An analysis by the World Health Organization of 6 million infections between February 24 and July 12 found that the share of children aged five to 14 years was about 4.6 percent. 

This is the first time Facebook has removed a Trump post for COVID-19 misinformation, and marks a rare instance in which the company has been willing to censor the president. 

Trump has been repeatedly accused of spreading misinformation about the coronavirus pandemic – which has killed more than 156,000 Americans — including the now-infamous musing that virus victims could perhaps be injected with disinfectant.

After a brief change in tone last month, he recently reverted to medical speculation, criticizing his own top virus expert – and praising an eccentric preacher-doctor touting conspiracy theories.

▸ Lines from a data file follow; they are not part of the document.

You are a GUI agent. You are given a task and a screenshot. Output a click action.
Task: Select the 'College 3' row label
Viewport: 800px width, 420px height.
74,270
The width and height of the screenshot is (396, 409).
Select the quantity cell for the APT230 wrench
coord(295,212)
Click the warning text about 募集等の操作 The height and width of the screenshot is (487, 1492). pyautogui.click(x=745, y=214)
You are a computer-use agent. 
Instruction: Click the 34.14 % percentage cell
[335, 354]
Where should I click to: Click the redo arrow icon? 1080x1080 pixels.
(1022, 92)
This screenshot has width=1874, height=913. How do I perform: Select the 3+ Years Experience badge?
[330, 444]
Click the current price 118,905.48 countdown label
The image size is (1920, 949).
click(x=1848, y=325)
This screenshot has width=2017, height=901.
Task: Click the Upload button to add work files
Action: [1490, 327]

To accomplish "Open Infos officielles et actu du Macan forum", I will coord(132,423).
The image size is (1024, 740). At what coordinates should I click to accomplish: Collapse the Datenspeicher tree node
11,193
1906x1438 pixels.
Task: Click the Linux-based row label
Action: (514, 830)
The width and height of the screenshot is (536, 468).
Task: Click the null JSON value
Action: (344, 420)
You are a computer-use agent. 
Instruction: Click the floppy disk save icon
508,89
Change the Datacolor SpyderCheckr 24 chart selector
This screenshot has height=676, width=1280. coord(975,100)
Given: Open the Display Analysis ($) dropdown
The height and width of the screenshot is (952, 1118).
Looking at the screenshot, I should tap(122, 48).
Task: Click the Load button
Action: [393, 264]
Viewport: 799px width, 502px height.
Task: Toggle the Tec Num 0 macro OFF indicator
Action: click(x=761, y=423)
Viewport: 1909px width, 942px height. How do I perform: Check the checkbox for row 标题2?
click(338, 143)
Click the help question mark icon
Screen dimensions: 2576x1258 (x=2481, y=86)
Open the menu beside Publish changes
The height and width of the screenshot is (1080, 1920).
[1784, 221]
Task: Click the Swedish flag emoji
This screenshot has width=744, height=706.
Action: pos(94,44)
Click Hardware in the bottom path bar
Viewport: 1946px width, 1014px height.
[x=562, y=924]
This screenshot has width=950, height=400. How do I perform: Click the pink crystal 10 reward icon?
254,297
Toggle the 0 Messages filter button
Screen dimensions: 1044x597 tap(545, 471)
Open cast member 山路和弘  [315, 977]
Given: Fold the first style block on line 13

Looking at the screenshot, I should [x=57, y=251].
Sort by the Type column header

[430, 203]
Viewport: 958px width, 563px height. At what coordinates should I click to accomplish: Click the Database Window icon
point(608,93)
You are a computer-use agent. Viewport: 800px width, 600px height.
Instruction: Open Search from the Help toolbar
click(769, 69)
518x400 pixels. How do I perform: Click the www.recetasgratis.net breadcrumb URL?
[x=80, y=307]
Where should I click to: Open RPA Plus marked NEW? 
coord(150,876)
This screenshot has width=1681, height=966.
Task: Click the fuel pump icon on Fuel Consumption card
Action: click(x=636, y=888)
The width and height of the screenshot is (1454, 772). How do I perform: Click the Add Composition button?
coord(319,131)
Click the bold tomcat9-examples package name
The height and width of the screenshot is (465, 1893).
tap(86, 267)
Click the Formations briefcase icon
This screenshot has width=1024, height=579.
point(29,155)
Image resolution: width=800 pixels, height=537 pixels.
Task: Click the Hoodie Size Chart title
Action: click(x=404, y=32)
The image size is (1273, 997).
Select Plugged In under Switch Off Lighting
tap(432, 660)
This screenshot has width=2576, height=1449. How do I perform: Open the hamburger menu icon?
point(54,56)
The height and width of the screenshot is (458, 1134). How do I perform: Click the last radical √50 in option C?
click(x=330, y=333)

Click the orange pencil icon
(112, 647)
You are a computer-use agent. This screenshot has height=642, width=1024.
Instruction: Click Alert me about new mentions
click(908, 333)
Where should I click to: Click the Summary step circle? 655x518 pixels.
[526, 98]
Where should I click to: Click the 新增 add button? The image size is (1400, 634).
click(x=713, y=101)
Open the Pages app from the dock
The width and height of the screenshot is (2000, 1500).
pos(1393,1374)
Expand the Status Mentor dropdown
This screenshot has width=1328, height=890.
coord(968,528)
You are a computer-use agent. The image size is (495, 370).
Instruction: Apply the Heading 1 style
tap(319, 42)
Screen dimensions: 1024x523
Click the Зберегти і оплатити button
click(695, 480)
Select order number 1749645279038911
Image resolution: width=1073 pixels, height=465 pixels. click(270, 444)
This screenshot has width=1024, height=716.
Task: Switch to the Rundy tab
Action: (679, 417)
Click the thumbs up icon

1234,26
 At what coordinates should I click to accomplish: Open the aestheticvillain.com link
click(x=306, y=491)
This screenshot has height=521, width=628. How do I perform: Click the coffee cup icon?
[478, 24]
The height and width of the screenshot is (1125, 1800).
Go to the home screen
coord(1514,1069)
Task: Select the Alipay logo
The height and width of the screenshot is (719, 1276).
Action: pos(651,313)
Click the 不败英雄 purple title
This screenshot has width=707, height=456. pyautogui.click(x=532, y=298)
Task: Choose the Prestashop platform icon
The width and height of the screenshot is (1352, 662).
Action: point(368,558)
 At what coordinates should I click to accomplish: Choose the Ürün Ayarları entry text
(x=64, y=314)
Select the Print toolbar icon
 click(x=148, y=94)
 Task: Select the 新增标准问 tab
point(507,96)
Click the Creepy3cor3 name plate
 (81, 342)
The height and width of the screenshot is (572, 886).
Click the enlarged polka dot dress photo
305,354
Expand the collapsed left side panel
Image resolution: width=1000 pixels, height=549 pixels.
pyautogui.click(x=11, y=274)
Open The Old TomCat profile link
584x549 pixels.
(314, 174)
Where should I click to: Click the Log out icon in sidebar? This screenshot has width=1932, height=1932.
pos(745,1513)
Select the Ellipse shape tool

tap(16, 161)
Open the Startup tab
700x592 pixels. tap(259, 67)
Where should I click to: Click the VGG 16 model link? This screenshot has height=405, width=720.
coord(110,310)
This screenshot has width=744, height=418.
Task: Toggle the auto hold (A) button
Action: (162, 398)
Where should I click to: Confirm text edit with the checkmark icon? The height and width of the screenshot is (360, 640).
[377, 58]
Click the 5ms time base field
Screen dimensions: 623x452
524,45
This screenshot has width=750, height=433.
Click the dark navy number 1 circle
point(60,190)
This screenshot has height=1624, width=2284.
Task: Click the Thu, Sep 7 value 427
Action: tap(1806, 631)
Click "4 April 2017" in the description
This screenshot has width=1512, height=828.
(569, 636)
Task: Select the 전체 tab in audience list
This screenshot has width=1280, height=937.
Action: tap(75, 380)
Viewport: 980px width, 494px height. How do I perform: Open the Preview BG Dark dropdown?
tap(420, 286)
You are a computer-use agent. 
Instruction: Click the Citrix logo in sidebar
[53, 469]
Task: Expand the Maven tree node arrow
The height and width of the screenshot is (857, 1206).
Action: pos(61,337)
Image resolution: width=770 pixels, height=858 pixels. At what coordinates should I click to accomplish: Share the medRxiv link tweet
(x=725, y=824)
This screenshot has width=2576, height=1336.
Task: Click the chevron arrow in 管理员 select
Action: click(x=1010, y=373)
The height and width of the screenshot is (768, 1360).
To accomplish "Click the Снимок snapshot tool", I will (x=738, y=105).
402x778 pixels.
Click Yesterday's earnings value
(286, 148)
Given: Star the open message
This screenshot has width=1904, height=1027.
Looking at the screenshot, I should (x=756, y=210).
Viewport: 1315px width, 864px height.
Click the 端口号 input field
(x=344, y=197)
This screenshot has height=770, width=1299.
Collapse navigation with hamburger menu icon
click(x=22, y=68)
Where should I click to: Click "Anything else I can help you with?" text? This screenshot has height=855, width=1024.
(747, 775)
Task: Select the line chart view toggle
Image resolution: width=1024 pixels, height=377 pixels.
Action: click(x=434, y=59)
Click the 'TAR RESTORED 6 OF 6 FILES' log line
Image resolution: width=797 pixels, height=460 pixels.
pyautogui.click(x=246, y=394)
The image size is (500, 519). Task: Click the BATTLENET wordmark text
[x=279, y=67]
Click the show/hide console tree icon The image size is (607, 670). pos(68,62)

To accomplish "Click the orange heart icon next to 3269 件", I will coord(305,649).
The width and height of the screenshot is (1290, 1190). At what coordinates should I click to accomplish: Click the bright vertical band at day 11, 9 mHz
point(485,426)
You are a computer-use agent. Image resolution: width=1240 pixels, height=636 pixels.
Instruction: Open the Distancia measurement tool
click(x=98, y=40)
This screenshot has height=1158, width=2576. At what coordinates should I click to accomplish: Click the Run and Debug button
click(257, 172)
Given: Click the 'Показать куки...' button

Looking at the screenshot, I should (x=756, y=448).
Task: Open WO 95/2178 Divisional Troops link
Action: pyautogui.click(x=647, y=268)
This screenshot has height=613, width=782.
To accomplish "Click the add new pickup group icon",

Facebook has previously applied fact-check labels to Trump’s misleading posts about various subjects, including mail-in voting.

In June, the social media giant took down a series of Trump campaign ads that featured a symbol Nazis used to classify political prisoners during World War II. 

Facebook has been fiercely scrutinized on both sides of the partisan divide for its handling of Trump’s post.

The Mark Zuckerberg-owned company’s refusal to take action on posts in which the president appeared to call for violence against Black Lives Matter protesters sparked outrage among democrats, and helped to inspire the #StopHateForProfit boycott campaign that saw over a thousand companies cease advertising on the site.

Amid the fallout, Zuckerberg said in late June that Facebook will now remove posts that incite violence or attempt to suppress voting — even from political leaders — and that the company will affix labels on posts that violate hate speech or other policies.

Twitter has been much more forceful in its efforts to respond to what it deems to be policy violations from politicians, particularly Trump.

Twitter has applied several warning labels to the president’s tweets in recent months, identifying his posts as misleading, including on comments he made about ‘fraudulent’ mail-in ballots.

The president’s son, Donald Trump Jr., was also ordered to delete a misleading tweet by Twitter last month after making misleading claims about hydroxychloroquine. He was later suspended from the platform for 12 hours. 

Trump’s supporters have accused the likes of Twitter, Facebook and YouTube, of harboring a liberal bias and unfairly censoring conservatives. 

Several Republican lawmakers made similar complaints to Zuckerberg during a high-profile tech antitrust hearing in Congress last month.